* Exercise aim
The lines from the one containing "The height and" through the final line of the listing below are what the answer must repeat, exactly and only, leaving pictures out.

* Provided entries
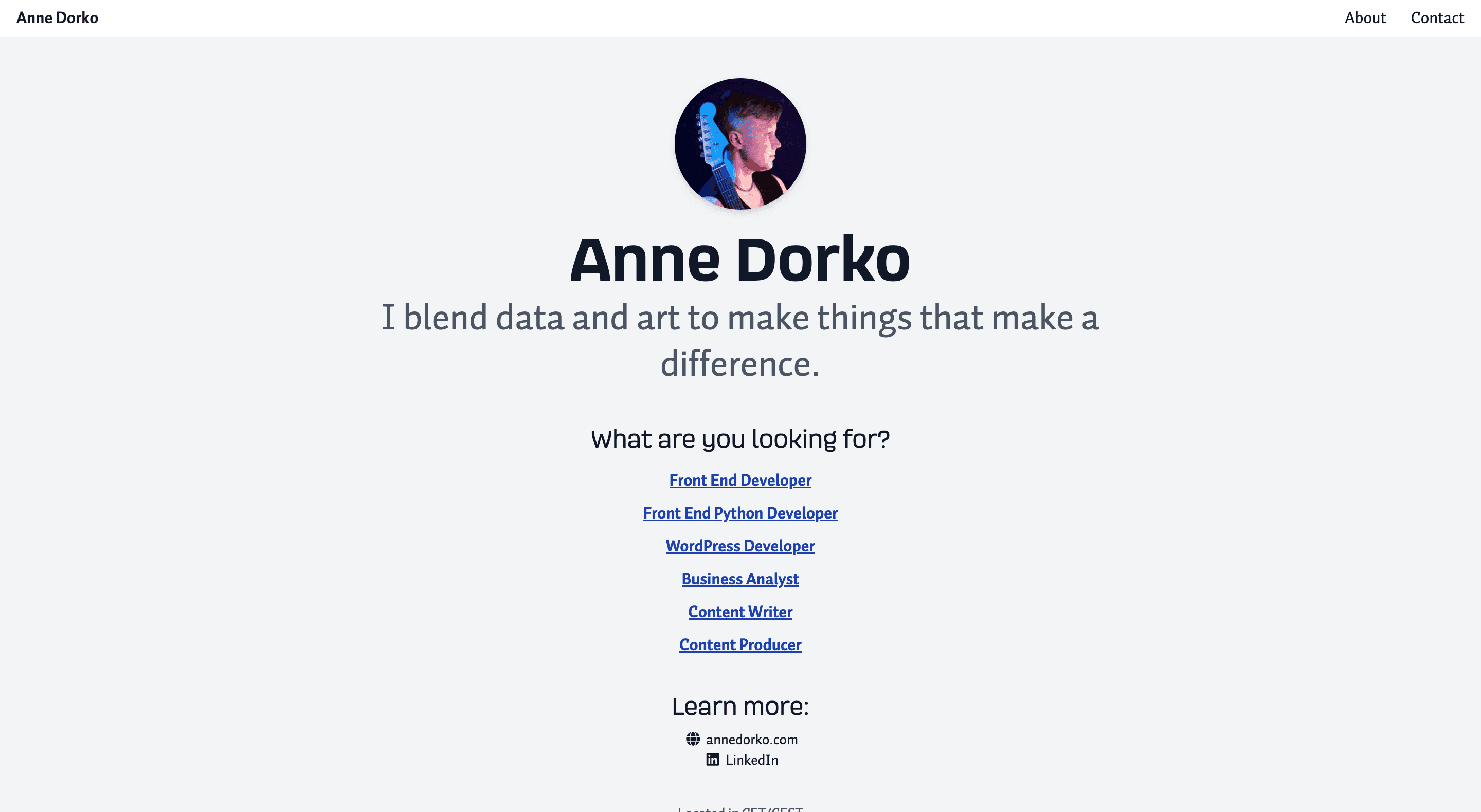Visit the annedorko.com website link
Screen dimensions: 1481x812
coord(751,739)
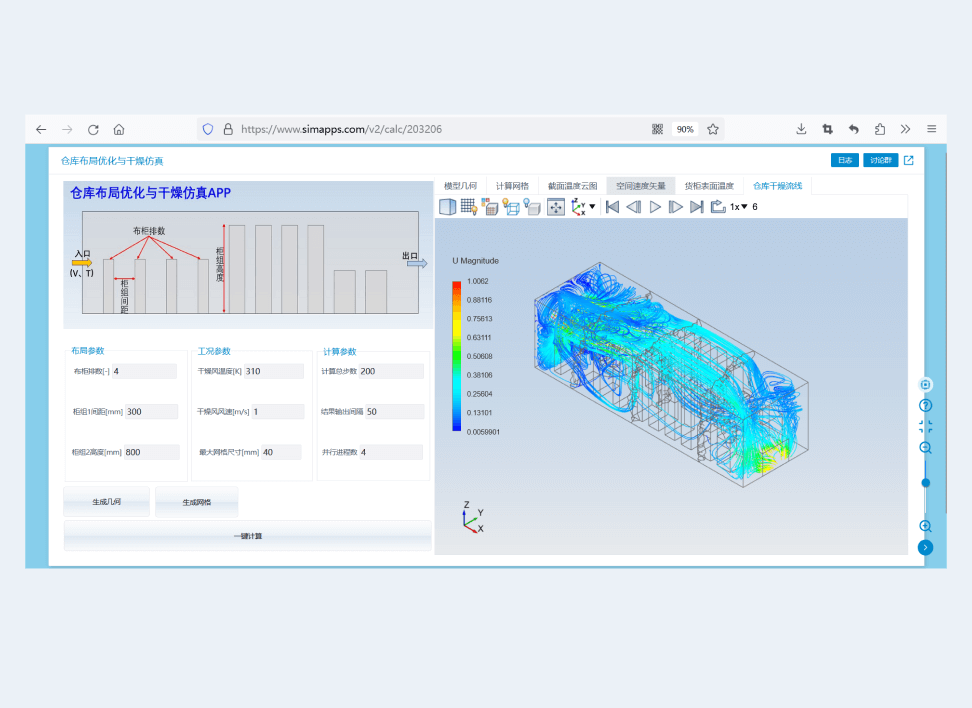This screenshot has height=708, width=972.
Task: Skip to the last animation frame
Action: click(697, 207)
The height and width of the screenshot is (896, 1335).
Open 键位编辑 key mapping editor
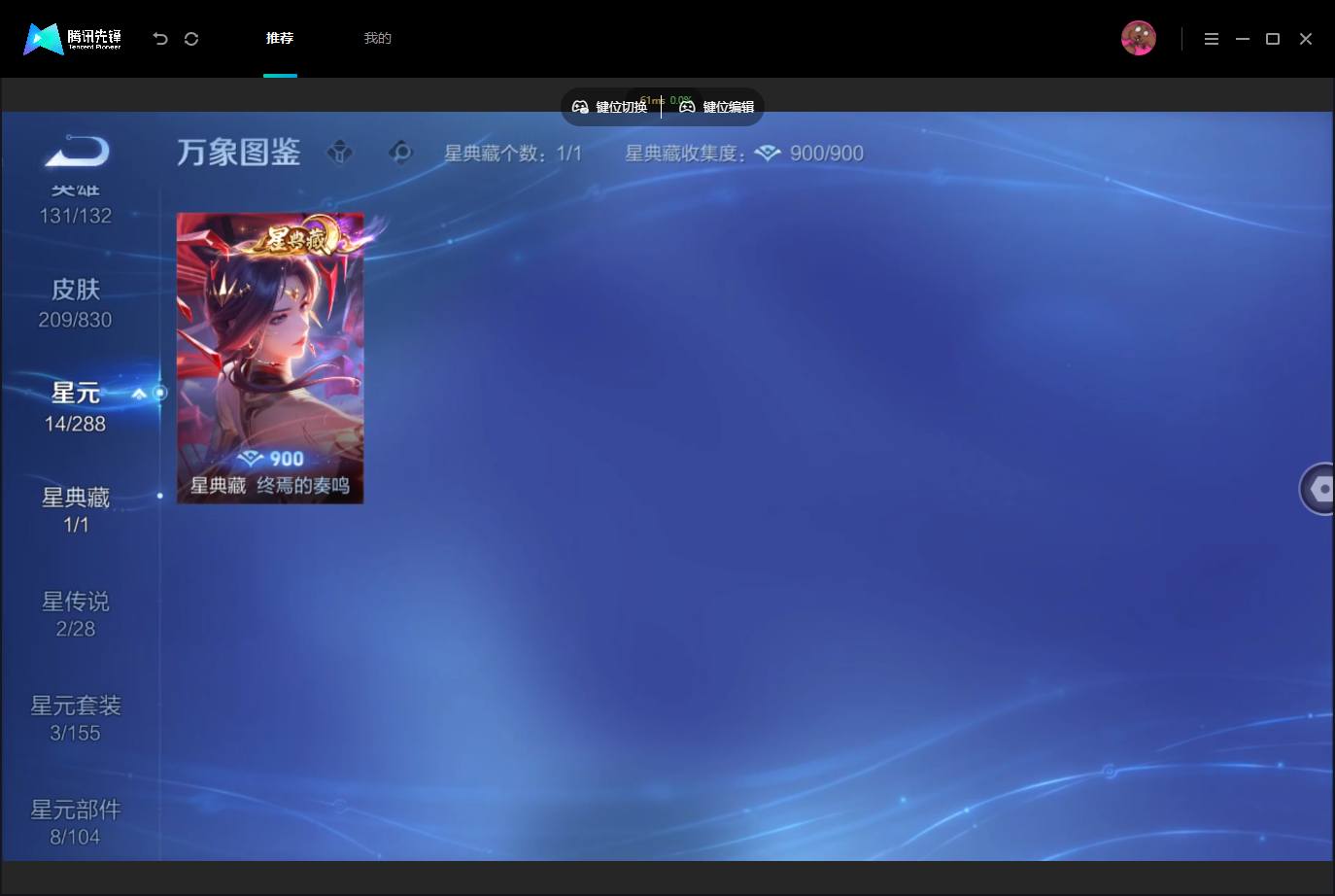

* Task solution
The height and width of the screenshot is (896, 1335).
Open 键位编辑 key mapping editor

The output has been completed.